Is there any way to modify the KD Tree to work with donut 2D spaces?
The data structure doesn't have to change, but the search procedure does. Represent each point by coordinates (x, y) in [0, w) * [0, h), where w is the width of the map, h is the height, and * denotes a Cartesian product. Store these points in a normal KD tree.
The fundamental primitive for searching a KD tree is, given a point (x, y) and a rectangle [a, b] * [c, d], determine the distance (squared) from the point to the rectangle. Normally this is g(x, a, b)2 + g(y, c, d)2, where
g(z, e, f) = e - z if z < e
0 if e <= z <= f
z - f if f < z
is the one-dimensional distance of z to [e, f]. In a toroidal space, we modify g slightly to account for wraparound.

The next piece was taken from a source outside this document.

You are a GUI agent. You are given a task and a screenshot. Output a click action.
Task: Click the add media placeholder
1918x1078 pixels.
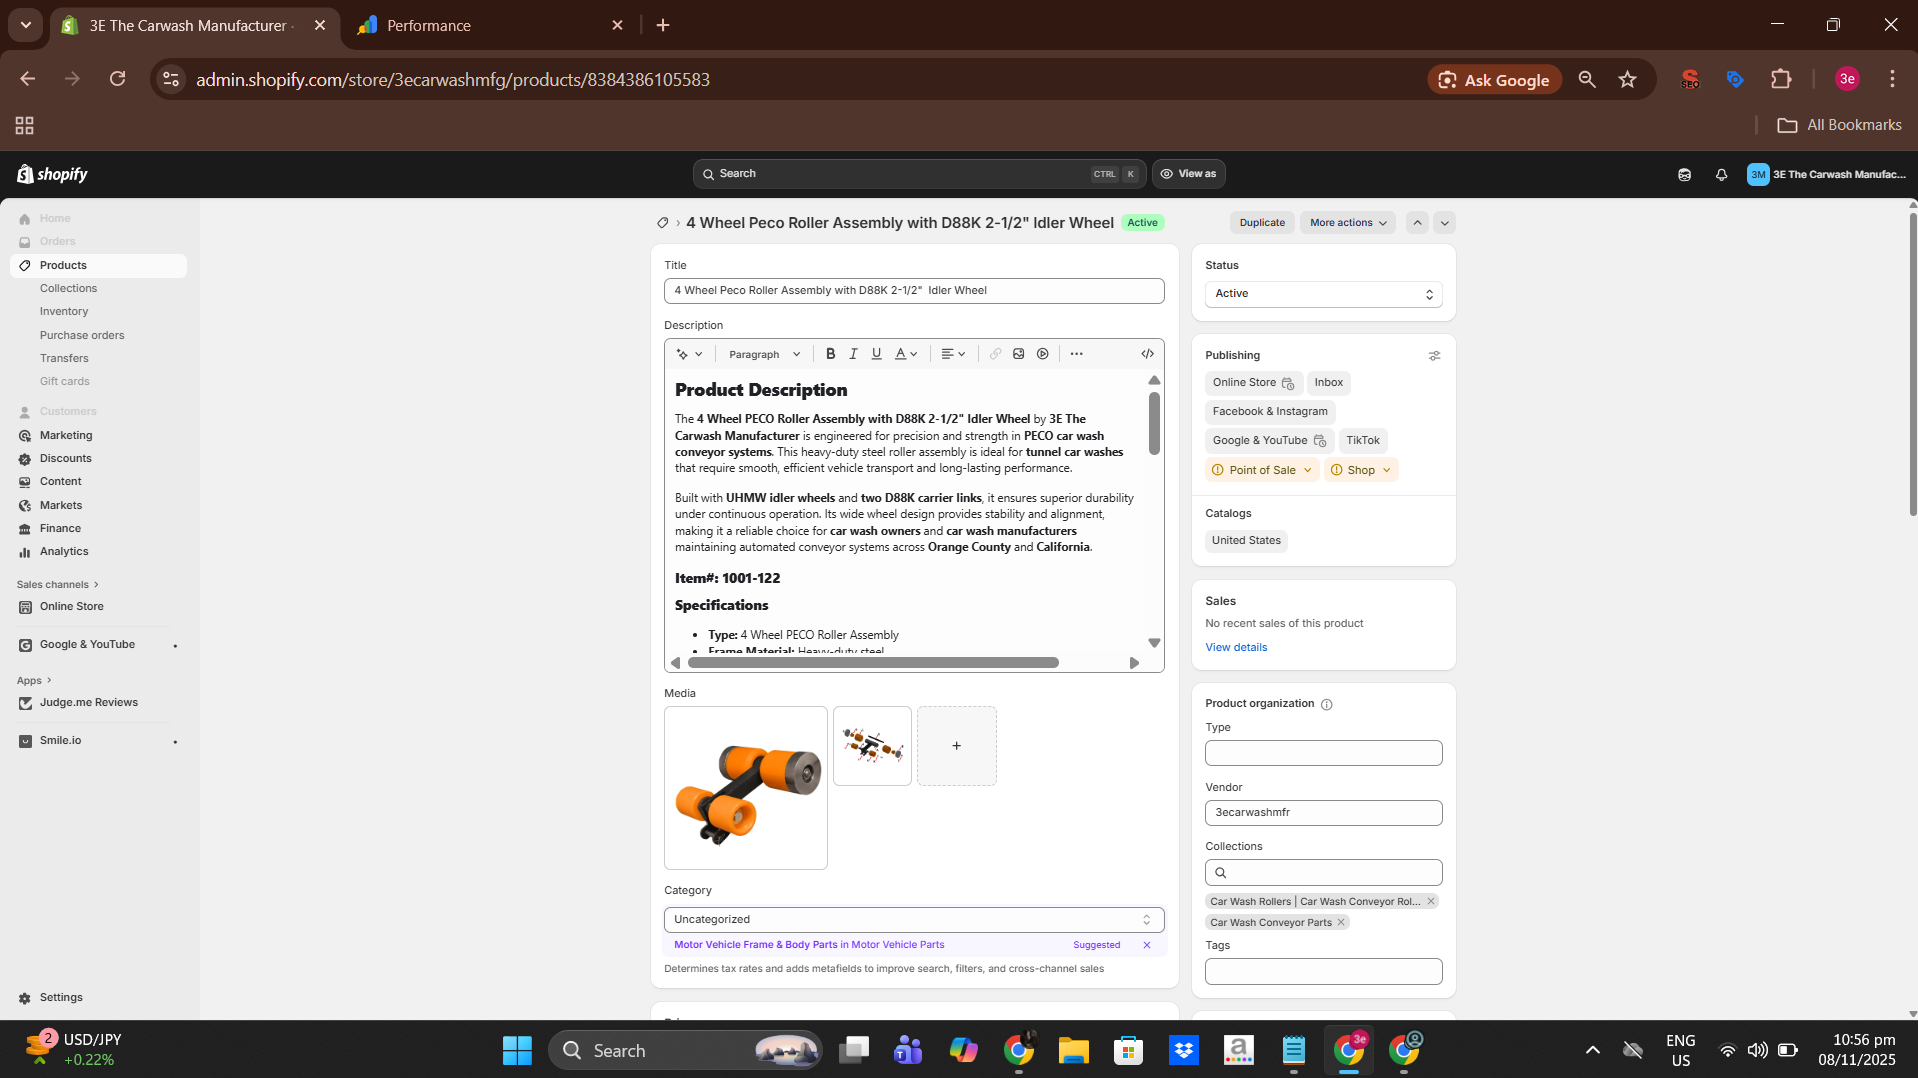[956, 746]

g(z, e, f, v) = min(e - z, (z + v) - f) if z < e
0 if e < z < f
min(z - f, (e + v) - z) if f < z.
and the distance squared is g(x, a, b, w)2 + g(y, c, d, h)2. I expect that the running times will be comparable for this variant. (I'd redo the recurrences, but the worst-case for regular KD trees is much worse than practice most of the time - O(n1/2) for identifying the nearest neighbor in 2D among n points.)
Jitamaro suggested but didn't explain a method based on a "2x size" quadtree. It's a reasonable suggestion, except the quadtree uses four times as many nodes rather than two, as I'll explain below before tentatively suggesting an alternative method.

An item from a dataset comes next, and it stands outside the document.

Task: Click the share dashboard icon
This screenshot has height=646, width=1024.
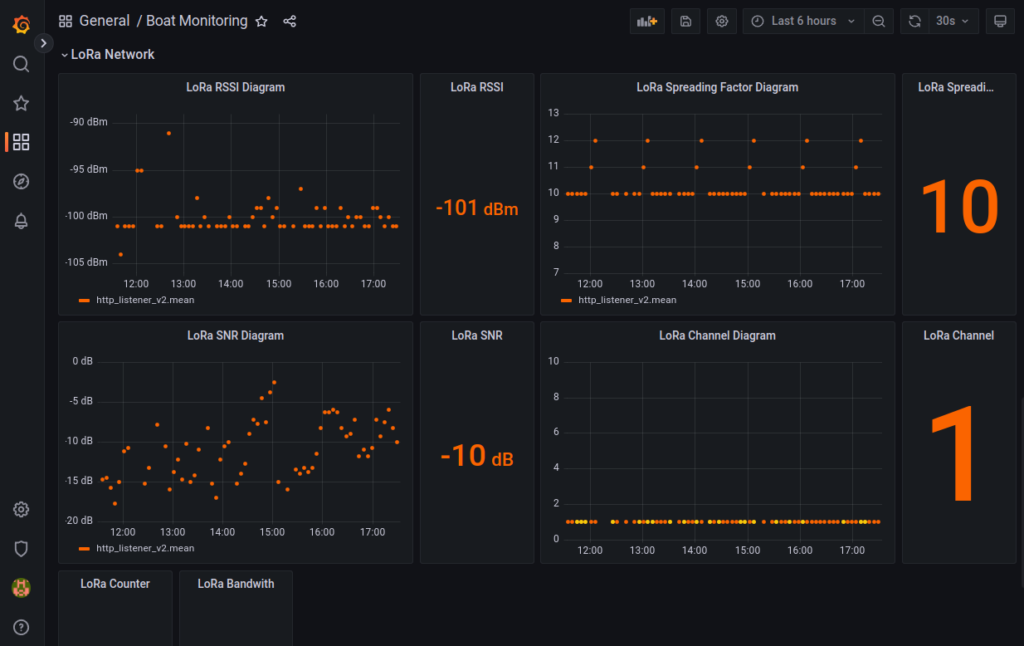Action: 289,20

Suppose each (x,y) coordinate has -.5 < x <= .5
and -.5 < y <= .5
and whenever j, k
are integers, point (x+j,y+k) is identical with point (x,y). Let quadtree T cover points with coordinates in the range -1 < x,y <= 1
. Each time you add an item at (x,y) to T, where -.5 < x,y <= .5
, let x' = {x-1
if x>0
else x+1}
, and y' = {y-1
if y>0
else y+1}
. Also add the item at (x,y'), (x',y'), and (x',y). [When you delete points later, again calculate (x', y') et al and delete them too.] It's easy to see that nearest-point lookups will work properly, so long as any lookup coordinate outside interval (-.5,.5]
is adjusted properly.
If the four-fold number of nodes is a deal-breaker, note that if coordinates as described above are used in subtrees above say level k=3
, and relative coordinates are stored below level k
, it should be possible to maintain single copies of subtrees below level k
. That is, each subtree at level k
would have four parents. (I haven't thought about this enough to know if this totally works; will edit answer if I find it doesn't.)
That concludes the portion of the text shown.